Mais il est spectaculaire qu’un domaine qui ne représente plus que 0,87 pour cent du PIB ait désormais deux responsables – dont un, Guy Arendt, qui ne fait que ça à plein temps. Mais on peut aussi voir un signe extrêmement positif dans le fait que le Premier ministre lui-même s’occupe désormais du ressort (alors que Jean-Claude Juncker par exemple détestait la culture). Cela peut être un net avantage dans les négociations budgétaires par exemple, parce que si le chef du gouvernement dit à son ministre des Finances que la part de la Culture dans le budget d’État doit à nouveau augmenter pour atteindre au moins le pour cent de rigueur, ce dernier ne va pas faire obstruction. Xavier Bettel est connu pour sa passion pour le pop art, qu’il achète lui-même pour l’accrocher dans son bureau. Sa collection regorge de portraits hauts en couleur de Marilyn à Rimbaud. En outre, sa sœur, Céline Briolotti-Bettel, peint aussi. En tant que ministre des Médias, Xavier Bettel est déjà responsable du cinéma et de son financement – et le secteur l’aime pour les garanties qu’il lui a données, 33 millions d’euros par an, ce n’est pas rien.
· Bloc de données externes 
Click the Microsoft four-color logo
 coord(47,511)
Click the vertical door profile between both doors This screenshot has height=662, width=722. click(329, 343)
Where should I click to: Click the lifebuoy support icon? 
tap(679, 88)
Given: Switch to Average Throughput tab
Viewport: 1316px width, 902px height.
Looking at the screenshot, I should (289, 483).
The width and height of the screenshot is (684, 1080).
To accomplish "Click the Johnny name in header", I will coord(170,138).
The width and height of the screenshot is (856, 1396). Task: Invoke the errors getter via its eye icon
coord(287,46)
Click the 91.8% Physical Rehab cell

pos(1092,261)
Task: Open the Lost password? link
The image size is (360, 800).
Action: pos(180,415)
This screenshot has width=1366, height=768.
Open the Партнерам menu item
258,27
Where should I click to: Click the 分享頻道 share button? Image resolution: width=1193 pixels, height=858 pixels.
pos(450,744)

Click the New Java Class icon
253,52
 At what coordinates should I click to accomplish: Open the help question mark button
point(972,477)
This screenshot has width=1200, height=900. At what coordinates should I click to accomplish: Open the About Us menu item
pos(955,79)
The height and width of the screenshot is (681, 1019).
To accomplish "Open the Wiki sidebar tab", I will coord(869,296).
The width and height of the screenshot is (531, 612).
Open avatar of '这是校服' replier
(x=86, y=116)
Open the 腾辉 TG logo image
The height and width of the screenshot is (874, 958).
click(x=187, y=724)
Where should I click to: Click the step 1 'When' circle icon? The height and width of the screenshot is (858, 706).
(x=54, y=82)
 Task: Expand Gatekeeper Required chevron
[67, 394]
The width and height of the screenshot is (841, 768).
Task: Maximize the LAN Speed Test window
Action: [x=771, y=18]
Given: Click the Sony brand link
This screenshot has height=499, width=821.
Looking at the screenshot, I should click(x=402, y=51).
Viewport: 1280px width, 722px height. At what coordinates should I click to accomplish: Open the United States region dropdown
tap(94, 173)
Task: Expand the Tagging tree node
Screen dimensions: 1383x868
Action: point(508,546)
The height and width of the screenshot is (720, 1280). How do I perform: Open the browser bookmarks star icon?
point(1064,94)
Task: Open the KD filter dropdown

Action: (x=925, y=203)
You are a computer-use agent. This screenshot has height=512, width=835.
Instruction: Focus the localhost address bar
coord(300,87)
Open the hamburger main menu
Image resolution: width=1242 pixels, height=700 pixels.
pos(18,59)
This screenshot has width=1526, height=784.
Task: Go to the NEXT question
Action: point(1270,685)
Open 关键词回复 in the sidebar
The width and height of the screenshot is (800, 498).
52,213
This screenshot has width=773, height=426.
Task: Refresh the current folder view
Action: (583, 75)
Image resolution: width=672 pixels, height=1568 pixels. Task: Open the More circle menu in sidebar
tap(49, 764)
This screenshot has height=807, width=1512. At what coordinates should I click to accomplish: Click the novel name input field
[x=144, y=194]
De par son mandat de maire de la Ville de Luxembourg, il conaît l’importance d’une programmation culturelle de haut niveau pour la place financière et une capitale européenne : les expatriés sont le premier public du Grand Théâtre et de ses accueils haut de gamme en danse et en opéra. La culture comme facteur de compétitivité fut une des premières associations qui lui virent à l’esprit mercredi, en même temps que la valorisation de l’histoire et du patrimoine ou la faculté d’une société de se remettre en question.
À voir donc quelle sera la ligne commune de ces deux hommes au ministère, en charge d’un secteur difficile, qui demande surtout d’avoir des garanties de financement afin de pouvoir créer en toute liberté, un peu de reconnaissance (qui est gratuite) et qu’on protège sa liberté d’expression. Leur premier examen de passage seront les prochaines nominations, du conseil d’administration du Mudam et du Casino. Fidèles soldats du parti ou professionnels du secteur qui ont des compétences reconnues ? Les paris sont ouverts.